[HN Gopher] Launch HN: DeploySentinel (YC S22) - End-to-end test...
___________________________________________________________________
Launch HN: DeploySentinel (YC S22) - End-to-end tests that don't
flake
Hi HN, Michael and Warren here - cofounders of DeploySentinel
(https://deploysentinel.com). We make end-to-end testing easier and
more reliable. At my last job, it dawned upon me how many
production incidents and unhappy customers could have been avoided
with more test automation - "an ounce of prevention is worth a
pound of cure". However, it wasn't clear that you can get
prevention for just an ounce. Our teams ramped up on investment
into testing, especially end-to-end tests (via spinning up a
headless browser in CI and testing as an end user), but it quickly
became clear that these were incredibly expensive to build and
maintain, especially as test suite and application complexity grow.
When we asked around other engineering teams from different
companies, we consistently heard how time-intensive test
maintenance was. The worst part of end to end tests is when they
fail occasionally in CI but never locally--a heisenbug in your test
code, or what's usually referred to as a flaky test. The
conventional way to debug such an issue is to replay a video of
your CI's test browser, stepping between video frames to try to
parse what could be happening under the hood. Otherwise, your CI is
just a complete black box. Anyone that finds this story familiar
can probably attest to days spent trying to debug an issue like
this, possibly losing some hair in the process, and "resolving" it
in the end by just deleting the test and regaining their sanity.
Some teams even try to put front-end monitoring tools for
production into their CI process, only to realize they aren't able
to handle recording hundreds of test actions executed by a machine
over just a few seconds. After realizing how painful debugging
these tests could be, we started putting together a debugger that
can help developers pinpoint issues, more like how you debug issues
locally. Teams have told us there's a night and day difference
between trying to debug test failures with just video, and having a
tool that can finally tell them what's happening in their CI
browser, with the same information they're used to having in their
browser's devtools. We give you the ability to inspect DOM
snapshots, network events, and console logs for any step taken in a
Cypress test running in CI, to give more insight into why a
particular test might be failing. It's like Fullstory/LogRocket,
but for CI failures instead of production bugs. (We're starting
with Cypress tests, with plans to extend further.) Our tool
integrates with Cypress via their plugin API, so we're able to plug
in and record tests in CI with just an NPM install and 2 lines of
code. From there we're able to hook into Cypress/Mocha events to
capture everything happening within the test runner (ex. when a
test is starting, when a command is fired, when an element is
found, etc.) as well as open a debugger protocol port with the
browser to listen for network and console events. While a test
suite is running, the debugger is consistently collecting what's
happening during a test run, and uploads the information (minus
user-configured censored events) after every test completes. While
this may sound similar to shoving a LogRocket/FullStory into your
test suite, there's actually quite a few differences. The most
practical one is that those tools typically have a low rate limit
that work well for human traffic interacting with web apps at human
speeds, but break when dealing with parallelized test runner
traffic interacting with web app at machine speeds. Other minor
details revolve around us associating replays with test metadata as
opposed to user metadata, having full access to all network
requests/console messages emitted within a test at the browser
level, and us indexing playback information based on test commands
rather than timestamp (time is an unreliable concept in tests!).

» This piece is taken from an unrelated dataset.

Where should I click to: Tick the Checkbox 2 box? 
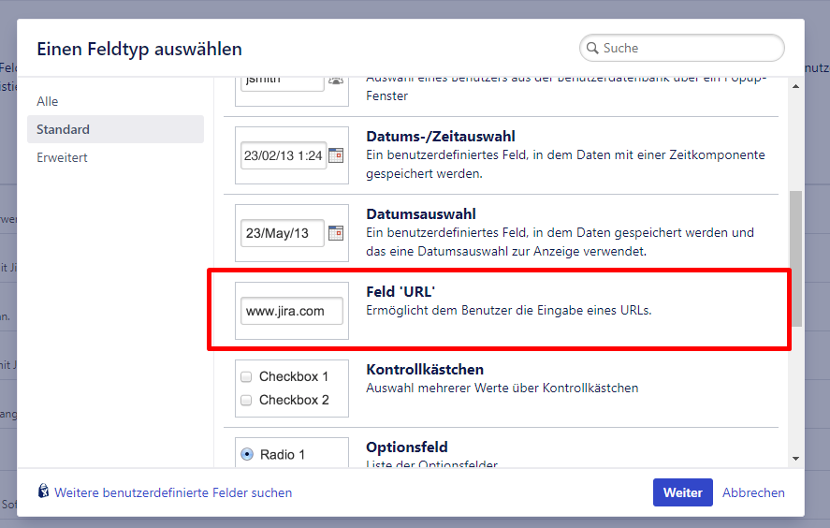point(247,401)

Once a test fails, a Github PR comment is created and an engineer
can immediately access our web app to start debugging their test
failure. Alternatively, they can check our web dashboard as well.
Instead of playing a video of the failure in slow motion to
understand the issue, an engineer can step through the test
command-by-command, inspect the DOM with their browser inspect
element tool at any point, view what elements the test interacted
with, if any console messages were emitted during the action, or
take a look at every network request made along with HTTP error
codes or browser network error messages. Typically with this kind
of information, engineers can quickly find out if they have a
network-based race condition, a console warning emitted in their
frontend, a server-side bug, or a test failure from an edge case
triggered by randomly generated test data. We dream of a world
where applications have minimal bugs, happy customers, built with
engineering teams that don't see testing as an expensive chore!

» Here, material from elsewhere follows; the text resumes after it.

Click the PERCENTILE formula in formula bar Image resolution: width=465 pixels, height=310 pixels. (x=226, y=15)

Although the first pain we're addressing is tests that fail in CI,
we're working on a bunch of things beyond that, including the
second biggest issue in testing: test runtime length. We have a
free trial available for you to try out with your own tests, along
with a few live demos of what our debugger looks like on an example
test. You can get started here: https://deploysentinel.com/ We're
looking forward to hearing everyone else's experiences with end to
end tests, and what you think of what we're doing!
Author : mikeshi42
Score : 27 points
Date : 2022-08-02 15:01 UTC (8 hours ago)
| acemarke wrote:
| Obligatory alternative tool plug / comparison:
|
| I work for https://replay.io , which is a true time-traveling
| debugger for JS. We have forks of Firefox, Chrome, and Node,
| instrumented to capture syscalls at the OS level. Those
| recordings are uploaded to the cloud, and devs can then use our
| web client (effectively the Firefox DevTools as an app + a bunch
| of new features) to debug the recording at _any_ point in time,
| including adding print statements after the fact that show values
| every time a line was hit, step debugging, network requests,
| React + Redux DevTools integration, DOM inspection, and more.
|
| Currently, our main usage is manually recorded replays, but we're
| actually working on similar test integration features as well. We
| can record Playwright and Cypress tests, upload recordings of
| test runs, show results per test in our dashboard, and let you
| debug the full recordings of each successful and failed test
| (code, DOM, network, console messages, errors, etc). The test
| suite feature is early closed beta atm - we've been dogfooding it
| ourselves and it's _really_ helpful!
|
| Based on your description + a quick glance at your home page,
| sounds like we're addressing the same use case in similar ways,
| with some differences in the underlying recording technology and
| implementations
| mikeshi42 wrote:
| Great to see you guys here, I've heard a few mentions of your
| team's e2e integration in the works for a bit!
|
| We indeed do approach from a different direction, having been
| built around the e2e testing use case from the start, we've
| focused on integrating with existing CI setups without swapping
| browsers (some teams really love the bundled Electron runner!),
| as well as knowing exactly what actions are running in your
| test runner relative to the replay in a likely familiar UI
| (answering questions like what DOM element did Cypress match
| for this command? What was the DOM like exactly when Cypress
| started running that command? Which command executed before
| this network request?).
|
| Since you're from the team - one thing I've always wondered is
| how the pricing will work out for CI test runs? From the
| current public pricing I've found, it looks like it works great
| for developers recording test runs manually, but is extremely
| cost prohibitive at any scale if you're running it continually
| in CI.
| acemarke wrote:
| Nice, yeah, I can see the focus on "what actions" being
| useful.
|
| I'm an engineer, not GTM, so I'm not sure how the test runs
| feature plays into the listed "X recordings per month" at
| https://www.replay.io/pricing . Agreed that there's a
| distinct difference between engineers/QA making manual
| recordings, and CI cranking them out - right now we've got 52
| E2E tests that run on every PR, often multiple times due to
| re-pushes, and each of those tests generates a recording per
| run. So, obviously that burns through real fast :)
|
| If I had to guess we'd probably distinguish between those two
| use cases. I've tagged our main GTM person in case he wants
| to respond here.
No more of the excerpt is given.